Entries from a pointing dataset
• • •
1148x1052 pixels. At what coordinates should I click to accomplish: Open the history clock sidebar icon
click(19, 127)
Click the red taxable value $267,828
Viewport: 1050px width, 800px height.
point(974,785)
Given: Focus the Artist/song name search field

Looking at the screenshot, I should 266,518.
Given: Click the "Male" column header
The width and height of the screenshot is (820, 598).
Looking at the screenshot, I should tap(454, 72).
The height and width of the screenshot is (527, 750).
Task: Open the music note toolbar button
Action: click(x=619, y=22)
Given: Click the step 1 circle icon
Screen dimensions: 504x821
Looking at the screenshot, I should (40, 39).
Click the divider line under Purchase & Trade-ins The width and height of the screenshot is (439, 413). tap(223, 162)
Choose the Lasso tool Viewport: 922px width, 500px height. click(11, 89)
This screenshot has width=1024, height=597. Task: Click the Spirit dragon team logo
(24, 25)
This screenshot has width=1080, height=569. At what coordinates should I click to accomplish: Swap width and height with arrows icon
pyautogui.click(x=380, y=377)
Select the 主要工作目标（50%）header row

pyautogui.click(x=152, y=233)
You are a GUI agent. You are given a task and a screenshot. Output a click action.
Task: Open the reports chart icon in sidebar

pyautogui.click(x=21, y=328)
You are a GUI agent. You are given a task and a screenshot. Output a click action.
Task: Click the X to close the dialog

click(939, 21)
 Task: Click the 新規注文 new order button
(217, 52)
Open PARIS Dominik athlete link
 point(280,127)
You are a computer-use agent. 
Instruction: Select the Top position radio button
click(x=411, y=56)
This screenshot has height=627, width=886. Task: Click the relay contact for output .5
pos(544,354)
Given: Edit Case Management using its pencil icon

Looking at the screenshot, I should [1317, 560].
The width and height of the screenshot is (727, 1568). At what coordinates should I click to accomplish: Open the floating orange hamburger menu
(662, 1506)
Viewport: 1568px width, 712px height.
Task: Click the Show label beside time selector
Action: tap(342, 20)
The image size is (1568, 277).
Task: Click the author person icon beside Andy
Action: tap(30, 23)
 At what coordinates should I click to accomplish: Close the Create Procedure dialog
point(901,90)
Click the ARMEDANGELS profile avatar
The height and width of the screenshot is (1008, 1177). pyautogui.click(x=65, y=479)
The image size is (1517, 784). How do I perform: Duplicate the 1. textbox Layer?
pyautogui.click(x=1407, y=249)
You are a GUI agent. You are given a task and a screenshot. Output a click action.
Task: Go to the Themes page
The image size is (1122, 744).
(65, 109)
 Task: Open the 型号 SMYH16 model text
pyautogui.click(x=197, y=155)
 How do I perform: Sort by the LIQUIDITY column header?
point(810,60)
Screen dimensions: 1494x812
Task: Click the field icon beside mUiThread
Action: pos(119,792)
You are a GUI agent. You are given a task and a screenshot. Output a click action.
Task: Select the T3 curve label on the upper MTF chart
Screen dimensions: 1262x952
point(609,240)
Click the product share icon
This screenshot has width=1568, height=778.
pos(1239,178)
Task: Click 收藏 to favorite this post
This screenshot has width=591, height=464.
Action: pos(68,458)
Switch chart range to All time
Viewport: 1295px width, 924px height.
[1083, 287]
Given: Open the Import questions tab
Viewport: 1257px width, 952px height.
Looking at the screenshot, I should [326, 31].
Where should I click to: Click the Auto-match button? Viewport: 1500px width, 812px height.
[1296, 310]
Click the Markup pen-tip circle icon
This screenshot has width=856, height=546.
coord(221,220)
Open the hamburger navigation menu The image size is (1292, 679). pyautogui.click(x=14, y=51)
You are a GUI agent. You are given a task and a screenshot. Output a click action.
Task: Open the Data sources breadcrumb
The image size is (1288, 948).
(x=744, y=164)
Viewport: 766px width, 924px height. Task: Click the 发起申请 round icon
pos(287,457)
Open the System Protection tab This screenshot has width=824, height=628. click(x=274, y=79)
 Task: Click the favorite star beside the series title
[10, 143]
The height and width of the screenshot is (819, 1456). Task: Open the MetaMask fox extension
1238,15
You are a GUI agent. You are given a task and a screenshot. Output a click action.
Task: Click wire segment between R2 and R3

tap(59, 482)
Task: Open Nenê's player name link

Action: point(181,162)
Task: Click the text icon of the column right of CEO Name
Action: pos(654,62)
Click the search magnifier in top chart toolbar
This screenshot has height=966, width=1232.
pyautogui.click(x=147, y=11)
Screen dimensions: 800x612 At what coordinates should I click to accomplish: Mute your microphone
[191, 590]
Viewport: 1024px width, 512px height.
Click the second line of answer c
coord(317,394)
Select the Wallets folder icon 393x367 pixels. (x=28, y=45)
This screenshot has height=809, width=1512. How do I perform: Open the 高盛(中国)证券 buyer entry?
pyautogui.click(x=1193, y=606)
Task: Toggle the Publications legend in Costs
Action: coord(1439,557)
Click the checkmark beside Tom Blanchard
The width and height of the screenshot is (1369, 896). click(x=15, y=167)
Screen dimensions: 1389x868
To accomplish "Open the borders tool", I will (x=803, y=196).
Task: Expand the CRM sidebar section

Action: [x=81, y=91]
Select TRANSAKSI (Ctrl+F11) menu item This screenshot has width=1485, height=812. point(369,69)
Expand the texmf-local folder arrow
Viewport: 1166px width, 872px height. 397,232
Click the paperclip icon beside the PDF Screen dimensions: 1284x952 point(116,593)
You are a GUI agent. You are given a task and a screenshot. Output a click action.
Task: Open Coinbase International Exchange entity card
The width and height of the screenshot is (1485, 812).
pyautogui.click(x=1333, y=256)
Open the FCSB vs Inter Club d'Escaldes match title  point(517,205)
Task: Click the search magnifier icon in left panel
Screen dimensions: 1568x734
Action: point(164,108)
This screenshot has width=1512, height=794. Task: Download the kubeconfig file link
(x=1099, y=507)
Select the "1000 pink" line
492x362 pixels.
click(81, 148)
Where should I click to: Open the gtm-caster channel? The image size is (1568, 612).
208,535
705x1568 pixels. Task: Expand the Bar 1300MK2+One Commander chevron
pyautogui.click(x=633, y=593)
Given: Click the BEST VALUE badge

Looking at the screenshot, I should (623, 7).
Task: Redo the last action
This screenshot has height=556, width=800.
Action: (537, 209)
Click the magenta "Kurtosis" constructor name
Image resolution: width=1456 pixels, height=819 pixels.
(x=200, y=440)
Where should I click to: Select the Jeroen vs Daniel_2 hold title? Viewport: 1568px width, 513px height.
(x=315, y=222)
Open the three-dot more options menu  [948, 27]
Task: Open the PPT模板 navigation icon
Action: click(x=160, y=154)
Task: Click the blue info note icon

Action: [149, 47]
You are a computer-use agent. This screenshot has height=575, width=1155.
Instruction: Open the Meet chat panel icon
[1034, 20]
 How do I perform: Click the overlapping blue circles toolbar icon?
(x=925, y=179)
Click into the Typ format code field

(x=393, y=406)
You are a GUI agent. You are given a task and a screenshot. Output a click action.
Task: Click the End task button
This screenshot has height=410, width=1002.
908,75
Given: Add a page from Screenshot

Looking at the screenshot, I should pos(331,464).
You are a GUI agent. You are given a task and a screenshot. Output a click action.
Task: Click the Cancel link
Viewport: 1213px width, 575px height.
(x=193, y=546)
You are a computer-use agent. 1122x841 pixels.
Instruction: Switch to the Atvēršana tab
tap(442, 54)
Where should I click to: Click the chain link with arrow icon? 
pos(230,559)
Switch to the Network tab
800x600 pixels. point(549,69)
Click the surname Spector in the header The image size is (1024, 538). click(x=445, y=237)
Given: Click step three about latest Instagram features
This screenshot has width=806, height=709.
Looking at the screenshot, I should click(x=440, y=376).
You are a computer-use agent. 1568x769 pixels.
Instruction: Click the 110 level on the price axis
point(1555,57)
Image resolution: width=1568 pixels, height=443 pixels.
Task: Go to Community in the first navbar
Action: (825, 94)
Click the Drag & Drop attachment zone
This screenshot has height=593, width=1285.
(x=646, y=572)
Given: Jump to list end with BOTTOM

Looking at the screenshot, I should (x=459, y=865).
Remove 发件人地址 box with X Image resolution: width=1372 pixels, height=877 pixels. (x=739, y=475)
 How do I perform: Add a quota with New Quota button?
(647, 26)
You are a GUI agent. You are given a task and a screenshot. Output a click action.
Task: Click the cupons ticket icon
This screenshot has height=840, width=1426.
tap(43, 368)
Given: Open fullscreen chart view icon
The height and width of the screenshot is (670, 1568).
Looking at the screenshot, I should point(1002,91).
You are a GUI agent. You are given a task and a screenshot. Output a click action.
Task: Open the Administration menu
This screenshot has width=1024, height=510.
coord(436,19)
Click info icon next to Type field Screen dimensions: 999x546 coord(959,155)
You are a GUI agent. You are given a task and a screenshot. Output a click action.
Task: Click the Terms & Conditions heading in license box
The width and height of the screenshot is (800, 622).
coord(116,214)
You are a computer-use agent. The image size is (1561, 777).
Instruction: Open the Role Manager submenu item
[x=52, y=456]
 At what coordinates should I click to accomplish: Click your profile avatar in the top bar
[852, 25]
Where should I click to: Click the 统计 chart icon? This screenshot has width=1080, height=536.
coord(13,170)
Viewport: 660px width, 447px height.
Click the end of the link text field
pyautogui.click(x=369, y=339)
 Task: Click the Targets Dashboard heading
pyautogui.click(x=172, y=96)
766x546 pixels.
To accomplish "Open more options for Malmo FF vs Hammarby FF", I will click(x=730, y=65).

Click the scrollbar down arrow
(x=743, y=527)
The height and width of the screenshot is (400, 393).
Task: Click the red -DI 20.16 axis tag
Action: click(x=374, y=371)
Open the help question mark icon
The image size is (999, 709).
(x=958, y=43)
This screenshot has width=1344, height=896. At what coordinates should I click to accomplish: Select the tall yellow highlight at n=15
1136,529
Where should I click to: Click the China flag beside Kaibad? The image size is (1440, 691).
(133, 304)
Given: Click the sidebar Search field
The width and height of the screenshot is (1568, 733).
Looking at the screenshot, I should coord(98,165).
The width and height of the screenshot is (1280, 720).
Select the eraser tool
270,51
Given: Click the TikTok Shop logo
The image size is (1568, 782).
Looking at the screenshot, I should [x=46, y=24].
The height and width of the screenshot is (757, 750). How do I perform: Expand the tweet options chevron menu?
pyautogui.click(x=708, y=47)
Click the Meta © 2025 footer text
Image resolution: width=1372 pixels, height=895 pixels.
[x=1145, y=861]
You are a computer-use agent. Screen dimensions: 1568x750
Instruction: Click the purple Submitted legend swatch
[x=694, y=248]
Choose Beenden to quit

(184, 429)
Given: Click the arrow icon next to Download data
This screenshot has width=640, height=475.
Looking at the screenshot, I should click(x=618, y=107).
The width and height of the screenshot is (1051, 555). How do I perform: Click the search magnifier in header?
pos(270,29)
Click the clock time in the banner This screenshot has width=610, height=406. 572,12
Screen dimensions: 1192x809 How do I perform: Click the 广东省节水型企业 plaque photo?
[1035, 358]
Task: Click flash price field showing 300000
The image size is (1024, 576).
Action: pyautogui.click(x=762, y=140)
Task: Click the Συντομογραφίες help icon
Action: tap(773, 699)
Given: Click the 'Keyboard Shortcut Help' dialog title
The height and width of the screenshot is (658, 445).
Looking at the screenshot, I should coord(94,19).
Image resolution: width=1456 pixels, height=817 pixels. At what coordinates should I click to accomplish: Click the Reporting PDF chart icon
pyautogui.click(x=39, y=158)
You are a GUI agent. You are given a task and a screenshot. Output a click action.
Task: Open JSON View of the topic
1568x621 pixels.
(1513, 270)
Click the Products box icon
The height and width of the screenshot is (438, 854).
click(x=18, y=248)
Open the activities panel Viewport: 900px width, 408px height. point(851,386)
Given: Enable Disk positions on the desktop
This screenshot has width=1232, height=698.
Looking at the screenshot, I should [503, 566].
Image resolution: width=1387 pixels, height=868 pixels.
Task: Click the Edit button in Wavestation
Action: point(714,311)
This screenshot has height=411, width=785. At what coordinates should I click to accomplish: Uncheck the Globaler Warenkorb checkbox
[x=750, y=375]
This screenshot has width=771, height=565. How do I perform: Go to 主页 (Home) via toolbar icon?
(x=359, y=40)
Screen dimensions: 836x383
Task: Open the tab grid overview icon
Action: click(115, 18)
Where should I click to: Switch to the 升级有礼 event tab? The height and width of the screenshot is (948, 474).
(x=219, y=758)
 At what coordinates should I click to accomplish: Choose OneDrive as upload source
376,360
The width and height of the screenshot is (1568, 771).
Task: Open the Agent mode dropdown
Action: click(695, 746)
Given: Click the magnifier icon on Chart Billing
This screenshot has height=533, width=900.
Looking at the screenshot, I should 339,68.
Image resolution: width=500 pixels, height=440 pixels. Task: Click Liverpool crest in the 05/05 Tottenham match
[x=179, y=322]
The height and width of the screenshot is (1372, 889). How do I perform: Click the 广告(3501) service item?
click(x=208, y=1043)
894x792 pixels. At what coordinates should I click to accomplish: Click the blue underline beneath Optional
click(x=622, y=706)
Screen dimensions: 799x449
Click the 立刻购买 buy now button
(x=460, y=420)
• • •
Task brief: Copy out the entries verbatim, starting at the line that contains "Click the checkmark beside Tom Blanchard" and ending at the line that contains "Click the paperclip", with both of those lines included.

Finished answer:
Click the checkmark beside Tom Blanchard
The width and height of the screenshot is (1369, 896). click(x=15, y=167)
Screen dimensions: 1389x868
To accomplish "Open the borders tool", I will (x=803, y=196).
Task: Expand the CRM sidebar section

Action: [x=81, y=91]
Select TRANSAKSI (Ctrl+F11) menu item This screenshot has width=1485, height=812. point(369,69)
Expand the texmf-local folder arrow
Viewport: 1166px width, 872px height. 397,232
Click the paperclip icon beside the PDF Screen dimensions: 1284x952 point(116,593)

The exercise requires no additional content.